# Automunge under automation

Automunge is available now for pip install:

In [1]:
# !pip install Automunge

Or to upgrade (we currently roll out upgrades pretty frequently):

In [2]:
# !pip install Automunge --upgrade

Once installed, run this in a local session to initialize:

In [3]:
from Automunge import AutoMunge
am = AutoMunge()

Under automation, the automunge(.) function will: 
- normalize numeric features
- binarize bounded categoric features
- hash unbounded categoric features
- encode date-time entries

To demonstrate, let's encode the Titanic set, a well known benchmark:

In [4]:
import pandas as pd

#titanic set
df_train = pd.read_csv('train.csv')
df_test = pd.read_csv('test.csv')

Here is what the data looks like in a raw form.

In [5]:
df_train.head()

Unnamed: 0,PassengerId,Survived,Pclass,Name,Sex,Age,SibSp,Parch,Ticket,Fare,Cabin,Embarked
0,1,0,3,"Braund, Mr. Owen Harris",male,22.0,1,0,A/5 21171,7.25,,S
1,2,1,1,"Cumings, Mrs. John Bradley (Florence Briggs Th...",female,38.0,1,0,PC 17599,71.2833,C85,C
2,3,1,3,"Heikkinen, Miss. Laina",female,26.0,0,0,STON/O2. 3101282,7.925,,S
3,4,1,1,"Futrelle, Mrs. Jacques Heath (Lily May Peel)",female,35.0,1,0,113803,53.1,C123,S
4,5,0,3,"Allen, Mr. William Henry",male,35.0,0,0,373450,8.05,,S


We'll need to designate to automunge any columns that are to be treated as labels or ID sets.

In [6]:
#titanic set
labels_column = 'Survived'
trainID_column = 'PassengerId'

We can then pass these dataframes to the automunge(.) function for processing.

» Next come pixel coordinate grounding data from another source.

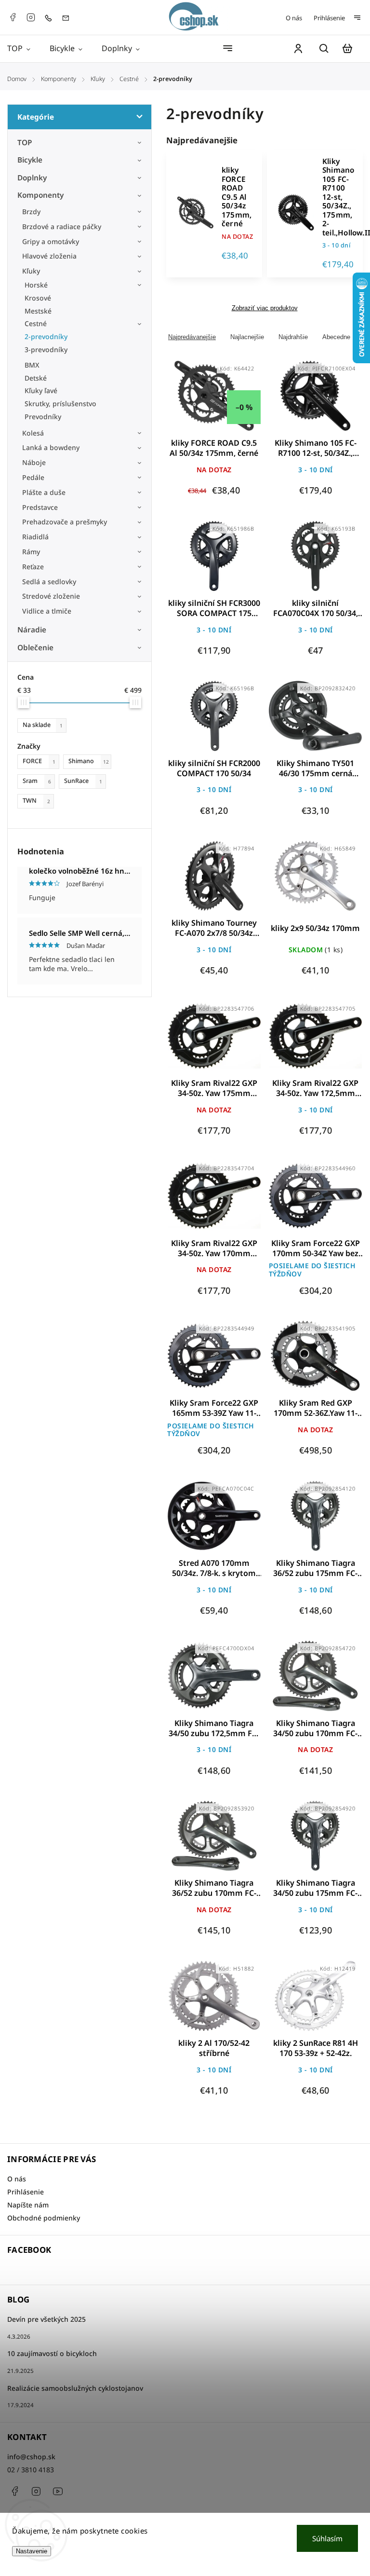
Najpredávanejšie (192, 337)
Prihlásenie (329, 18)
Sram (37, 781)
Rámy (31, 551)
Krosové (38, 297)
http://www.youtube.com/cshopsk (58, 2491)
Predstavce (40, 507)
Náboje (34, 462)
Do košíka (292, 401)
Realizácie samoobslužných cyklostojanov (75, 2388)
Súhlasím (327, 2538)
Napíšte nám (28, 2204)
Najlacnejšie (247, 337)
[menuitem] (23, 48)
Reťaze (33, 566)
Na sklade (43, 725)
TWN (36, 800)
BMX (32, 365)
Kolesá (33, 433)
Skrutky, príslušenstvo (60, 403)
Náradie (31, 630)
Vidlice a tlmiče (46, 611)
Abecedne (336, 337)
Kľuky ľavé (41, 390)
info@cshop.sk (31, 2456)
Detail (214, 401)
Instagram (31, 17)
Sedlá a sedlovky (49, 581)
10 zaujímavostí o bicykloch (52, 2353)
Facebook (12, 17)
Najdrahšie (293, 337)
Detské (36, 378)
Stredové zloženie (51, 596)
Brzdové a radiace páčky (61, 226)
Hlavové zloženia (49, 255)
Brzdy (31, 211)
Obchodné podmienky (43, 2217)
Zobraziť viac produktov (265, 308)
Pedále (33, 477)
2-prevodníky (46, 336)
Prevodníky (43, 416)
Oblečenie (35, 648)
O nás (294, 18)
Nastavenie (31, 2551)
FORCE (39, 761)
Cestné (36, 323)
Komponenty (40, 195)
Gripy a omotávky (50, 241)
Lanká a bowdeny (50, 447)
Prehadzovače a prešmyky (64, 521)
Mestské (38, 310)
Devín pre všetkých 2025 (46, 2319)
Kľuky (31, 270)
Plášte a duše (44, 492)
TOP (24, 142)
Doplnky (32, 178)
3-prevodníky (46, 349)
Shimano (88, 761)
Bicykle (29, 160)
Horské (36, 284)
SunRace (83, 781)
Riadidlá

Note that the function call returns 17 sets. some of which may be empty based on parameter configurations. It's an unusual convention but we find that by having one return configuration for all scenarios it keeps things simple.

In [7]:
train, trainID, labels, \
validation1, validationID1, validationlabels1, \
validation2, validationID2, validationlabels2, \
test, testID, testlabels, \
labelsencoding_dict, finalcolumns_train, finalcolumns_test, \
featureimportance, postprocess_dict \
= am.automunge(df_train,
               labels_column = labels_column,
               trainID_column = trainID_column)

_______________
Begin Automunge processing

evaluating column:  Pclass
processing column:  Pclass
    root category:  text
 returned columns:
['Pclass_NArw', 'Pclass_1.0', 'Pclass_2.0', 'Pclass_3.0']

evaluating column:  Name
processing column:  Name
    root category:  hash
 returned columns:
['Name_NArw', 'Name_hash_0', 'Name_hash_1', 'Name_hash_2', 'Name_hash_3', 'Name_hash_4', 'Name_hash_5', 'Name_hash_6', 'Name_hash_7', 'Name_hash_8', 'Name_hash_9', 'Name_hash_10', 'Name_hash_11', 'Name_hash_12', 'Name_hash_13']

evaluating column:  Sex
processing column:  Sex
    root category:  bnry
 returned columns:
['Sex_bnry', 'Sex_NArw']

evaluating column:  Age
processing column:  Age
    root category:  nmbr
 returned columns:
['Age_nmbr', 'Age_NArw']

evaluating column:  SibSp
processing column:  SibSp
    root category:  nmbr
 returned columns:
['SibSp_nmbr', 'SibSp_NArw']

evaluating column:  Parch
processing column:  Parch
    root category:  nmbr
 returned columns:
['Parch_nmbr', 'Pa

The returned data can be accessed in the sets:
train, trainID, labels

In [8]:
train.head()

Unnamed: 0,Sex_bnry,Age_nmbr,SibSp_nmbr,Parch_nmbr,Fare_nmbr,Cabin_hash,Pclass_NArw,Pclass_1.0,Pclass_2.0,Pclass_3.0,...,Parch_NArw,Ticket_NArw,Ticket_hash_0,Ticket_hash_1,Ticket_hash_2,Fare_NArw,Cabin_NArw,Embarked_NArw,Embarked_1010_0,Embarked_1010_1
691,0,-1.976549,-0.474279,0.767199,-0.378068,75,0,0,0,1,...,0,0,523,0,0,0,1,0,0,0
256,0,0.766103,-0.474279,-0.473408,0.945714,75,0,1,0,0,...,0,0,228,898,0,0,1,0,0,0
479,0,-2.130371,-0.474279,0.767199,-0.400792,75,0,0,0,1,...,0,0,84,0,0,0,1,0,1,0
684,1,2.330476,0.43255,0.767199,0.136754,75,0,0,1,0,...,0,0,922,0,0,0,1,0,1,0
369,0,-0.438326,-0.474279,-0.473408,0.746493,93,0,1,0,0,...,0,0,228,782,0,0,0,0,0,0


Note that the column headers of the returned data are different, now including suffix appenders logging the applied transformations.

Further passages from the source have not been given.